I also saw a really good movie on this theme a couple of weeks ago. I stumbled upon it, due to the fact that I'm having a little bit of a Channing Tatum obssesion at the moment. Stop-Loss is about soldiers returning home from Iraq thinking they have done their duty only to be arbitrarily forced to go back by the army. Apperently this happens a lot.

I'm also going to read Richard Dawkins, both The God Delusion and The Greatest Show On Earth mainly because intelligent design and creationism kind of p-ss me of. Read more about Dawkins here: http://en.wikipedia.org/wiki/Richard_Dawkins

Finally, I'm also going to read more about something that I'm also very interested in - genocide history. Waiting in my bookshelf is the brick Blood and Soil: A World History of Genocide and Extermination from Sparta to Darfur by Ben Kiernan. In the review of the book on the webbpage for Yale University Press you can read: "Kiernan examines outbreaks of mass violence from the classical era to the present, focusing on worldwide colonial exterminations and twentieth-century case studies including the Armenian genocide, the Nazi Holocaust, Stalin’s mass murders, and the Cambodian and Rwandan genocides. He identifies connections, patterns, and features that in nearly every case gave early warning of the catastrophe to come: racism or religious prejudice, territorial expansionism, and cults of antiquity and agrarianism. The ideologies that have motivated perpetrators of mass killings in the past persist in our new century, says Kiernan. He urges that we heed the rich historical evidence with its telltale signs for predicting and preventing future genocides."

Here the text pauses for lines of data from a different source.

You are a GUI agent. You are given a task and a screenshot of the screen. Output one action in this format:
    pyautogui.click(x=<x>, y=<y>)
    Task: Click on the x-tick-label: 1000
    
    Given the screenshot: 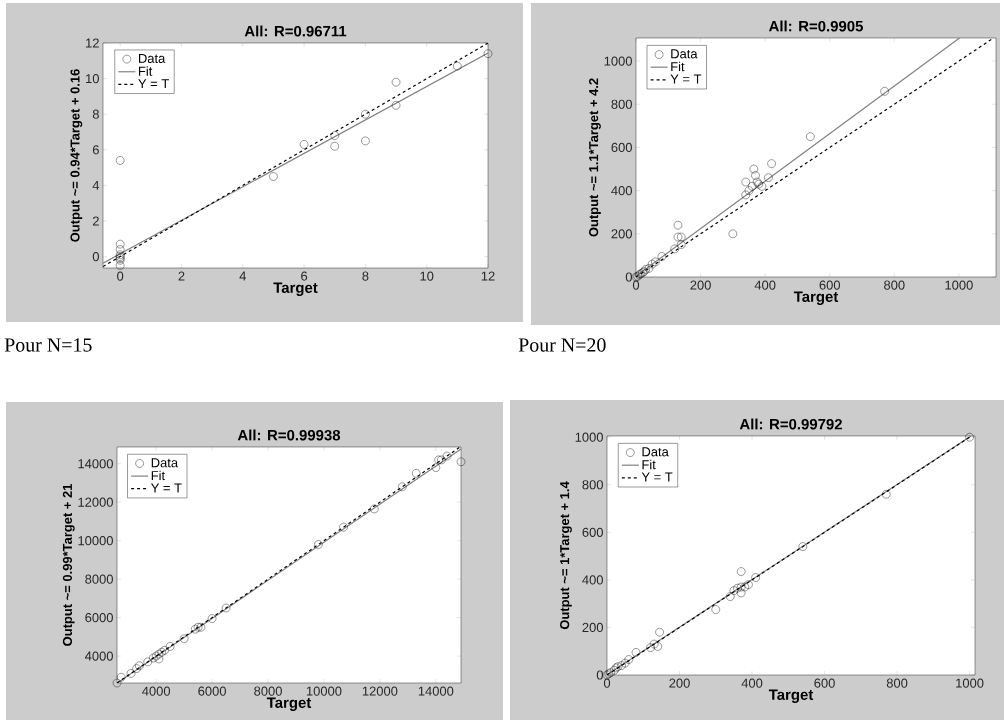 What is the action you would take?
    pyautogui.click(x=970, y=683)
    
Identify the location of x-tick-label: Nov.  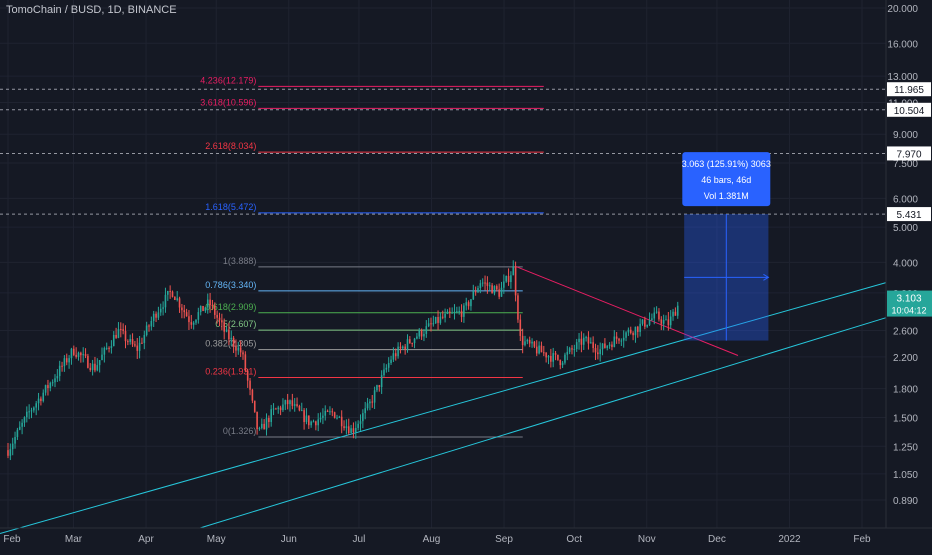
(647, 540).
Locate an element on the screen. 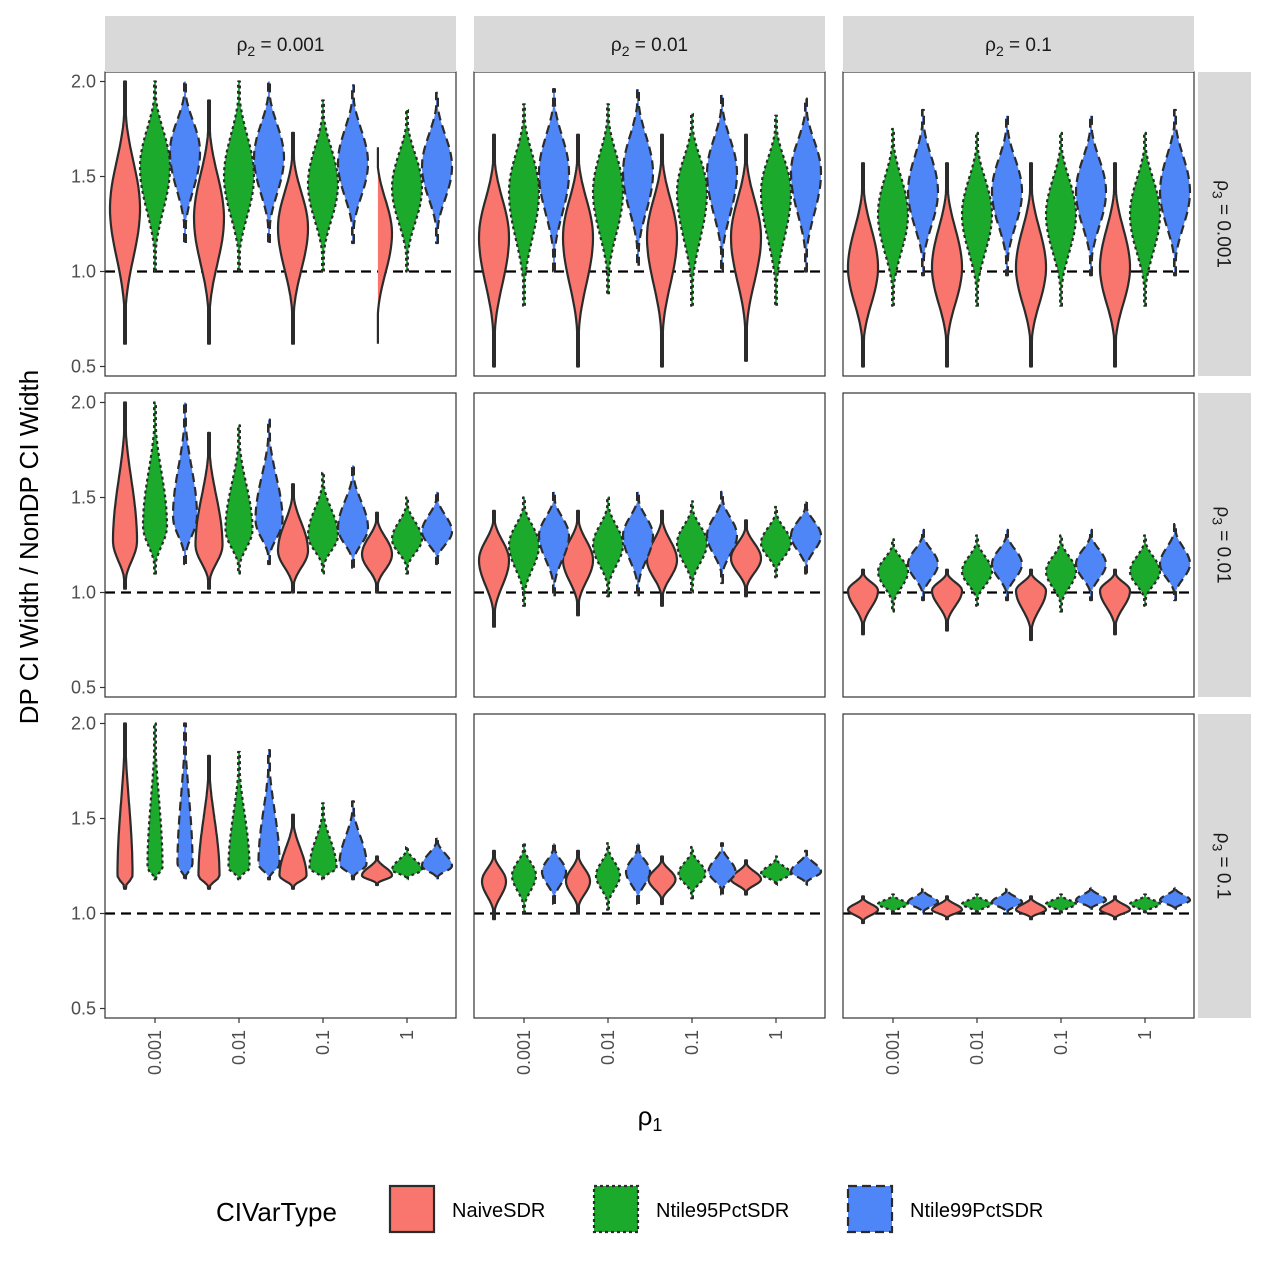 The height and width of the screenshot is (1267, 1267). x-tick-label: 1 is located at coordinates (407, 1035).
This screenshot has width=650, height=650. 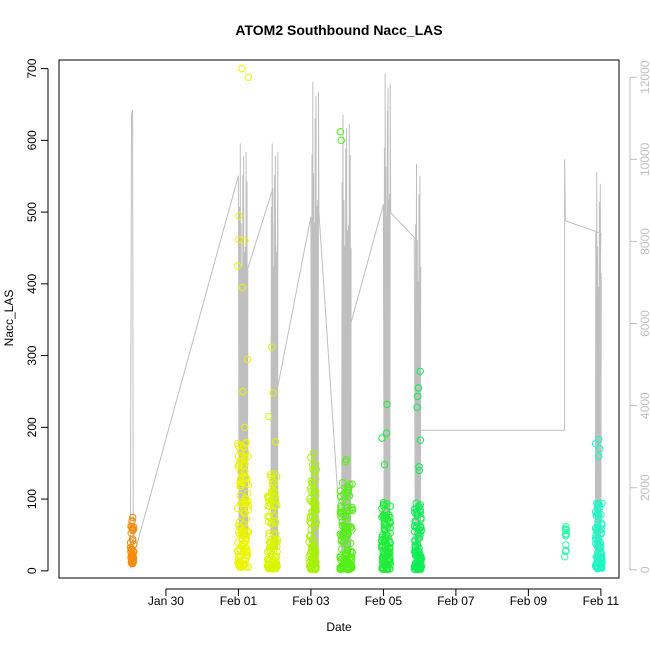 I want to click on x-tick-label: Feb 05, so click(x=384, y=601).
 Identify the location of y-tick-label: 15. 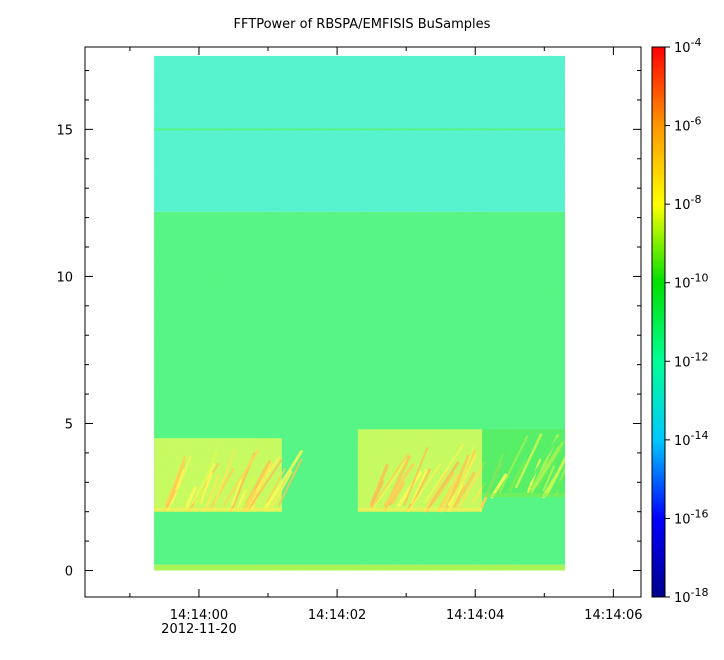
(64, 130).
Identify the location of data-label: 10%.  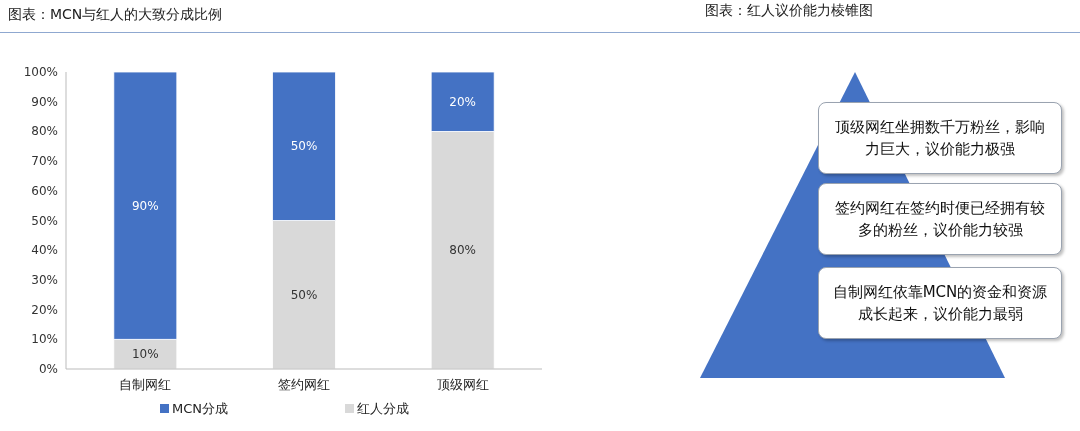
(146, 354).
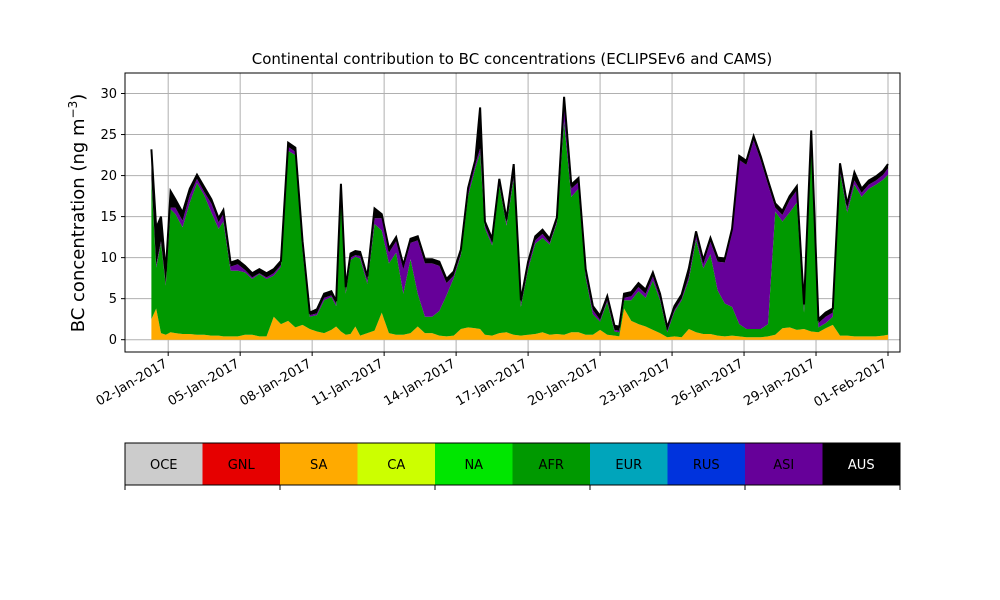  I want to click on colorbar-swatch-aus, so click(861, 464).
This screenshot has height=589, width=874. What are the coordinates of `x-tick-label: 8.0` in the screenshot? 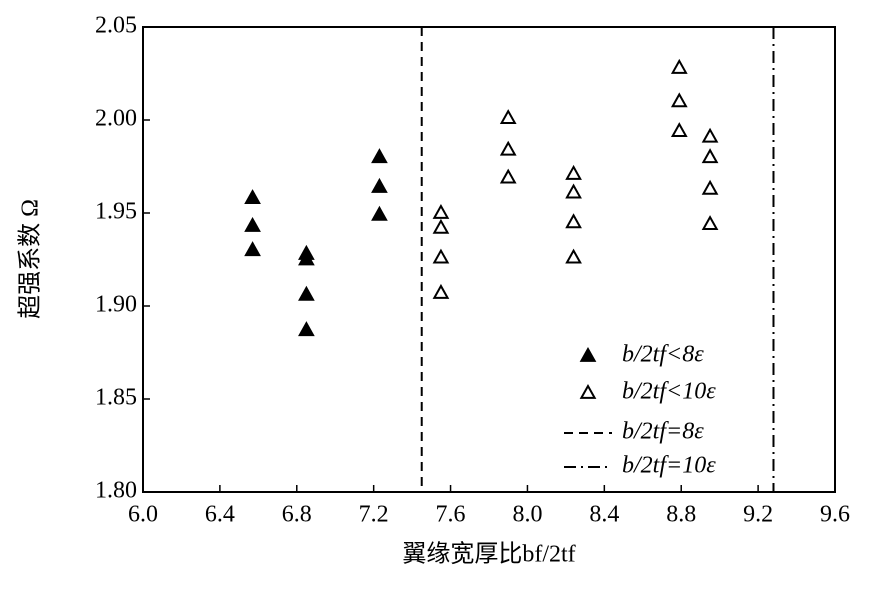 It's located at (527, 515).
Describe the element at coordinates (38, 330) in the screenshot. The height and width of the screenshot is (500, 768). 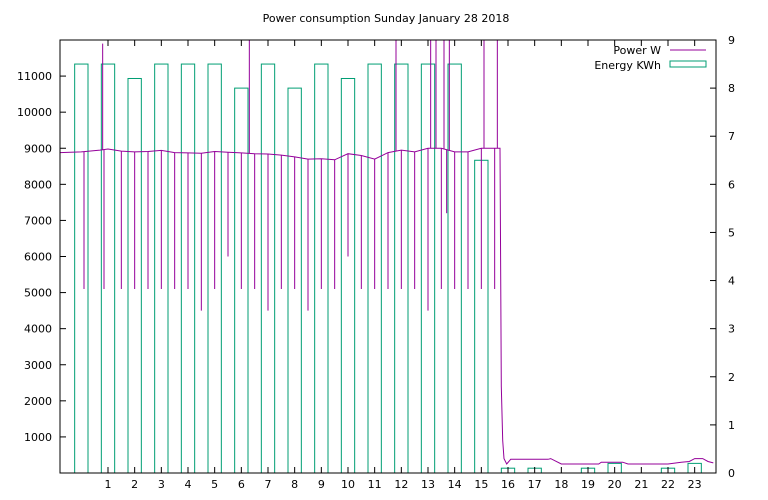
I see `y-left-tick-label-4000: 4000` at that location.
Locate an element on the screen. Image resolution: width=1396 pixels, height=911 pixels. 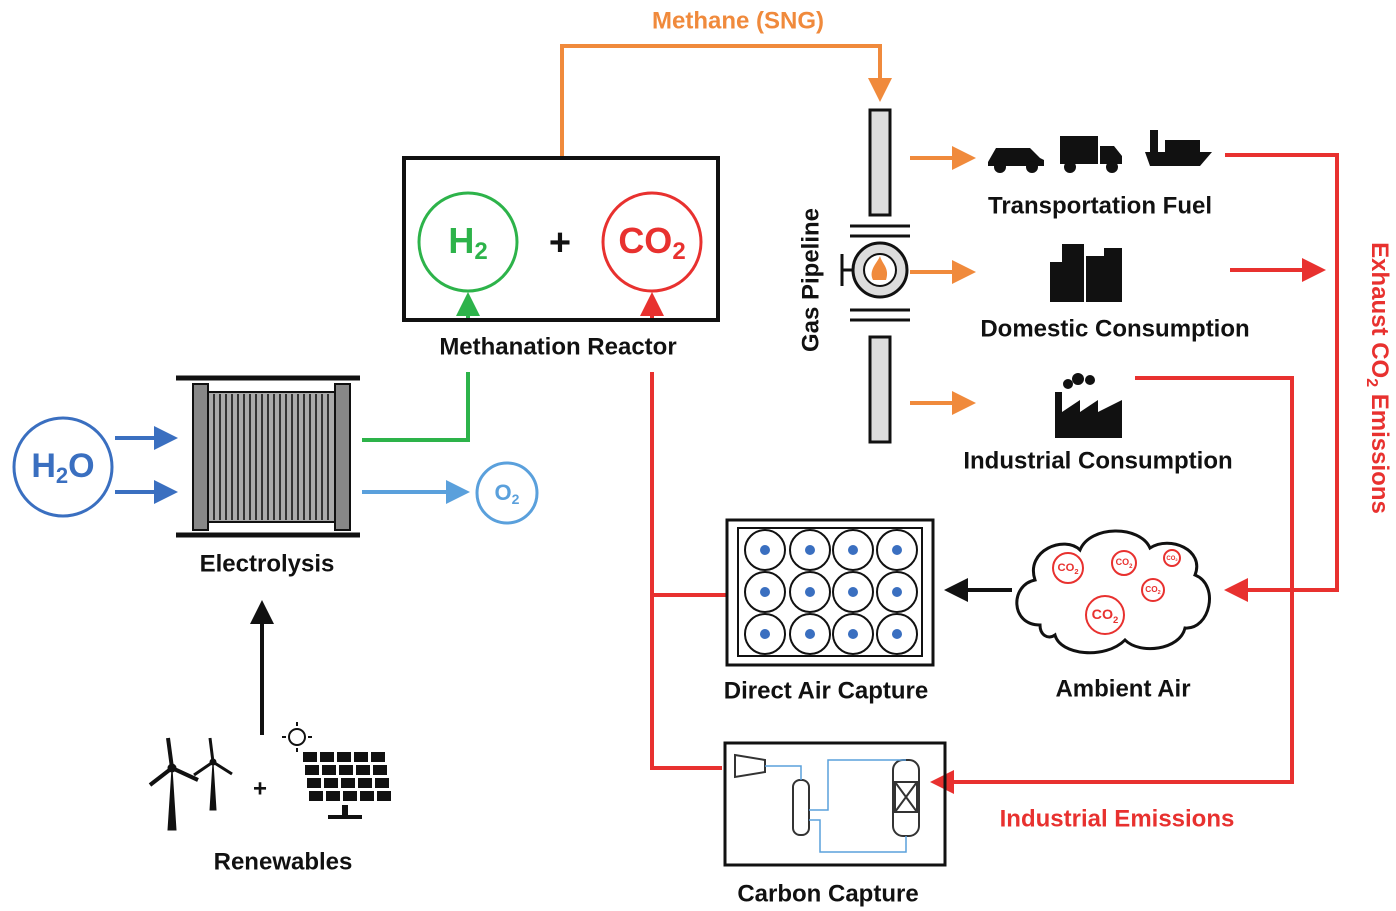
pipeline-label: Gas Pipeline is located at coordinates (810, 280).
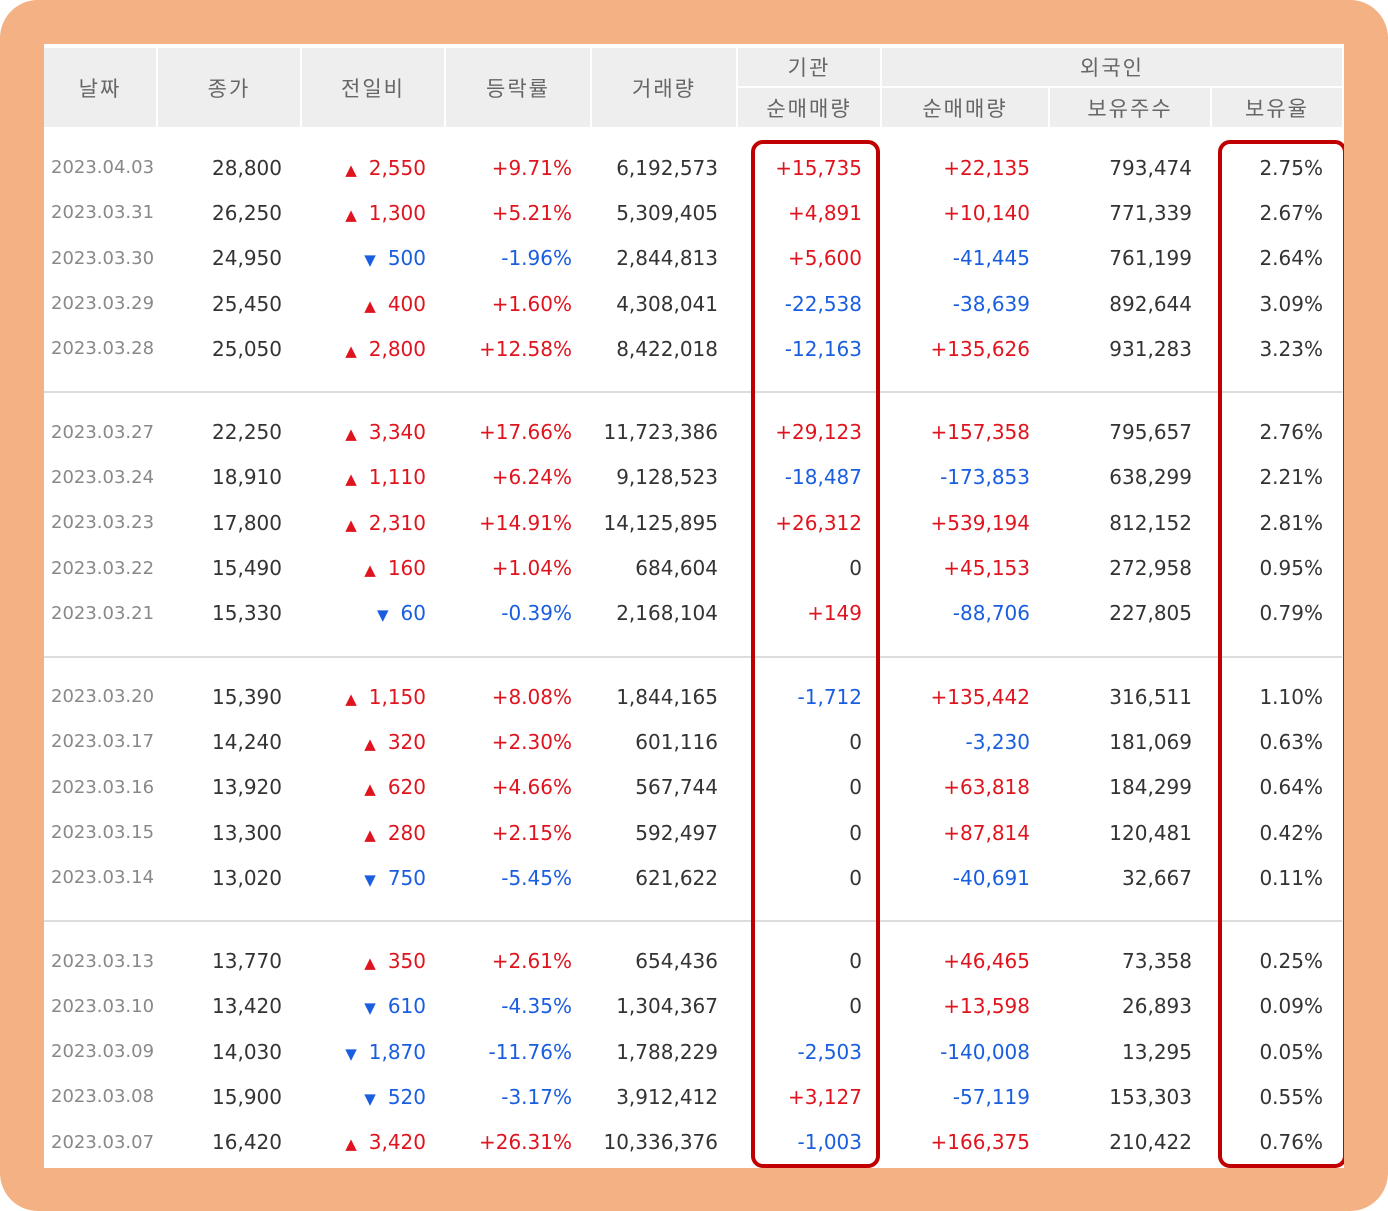  What do you see at coordinates (247, 168) in the screenshot?
I see `close-cell: 28,800` at bounding box center [247, 168].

So that's my plan for this fall.

Monday, 6 September 2010

Courage

“Whatever course you decide upon, there is always someone to tell you that you are wrong. There are always difficulties arising which tempt you to believe that your critics are right. To map out a course of action and follow it to an end requires courage.” ~Ralph Waldo Emerson


Don't ever let anyone tell you that you can't do what you want to do!

Sunday, 29 August 2010

For my unconquerable soul

Saw Invictus tonight. Truly inspiring, both Nelson Mandela himself and the fact that sports (here in the form of rugby) can unite a nation with such a history as South Africa. The poem Invictus by William Ernest Henley lingered like a subtle thread throughout the film:

Out of the night that covers me,
Black as the Pit from pole to pole,
I thank whatever gods may be
For my unconquerable soul.

In the fell clutch of circumstance
I have not winced nor cried aloud.
Under the bludgeonings of chance
My head is bloody, but unbowed.

Beyond this place of wrath and tears
Looms but the Horror of the shade,
And yet the menace of the years
Finds, and shall find, me unafraid.

It matters not how strait the gate,
How charged with punishments the scroll.
I am the master of my fate:
I am the captain of my soul.

Feels like a good thing to share in this first post.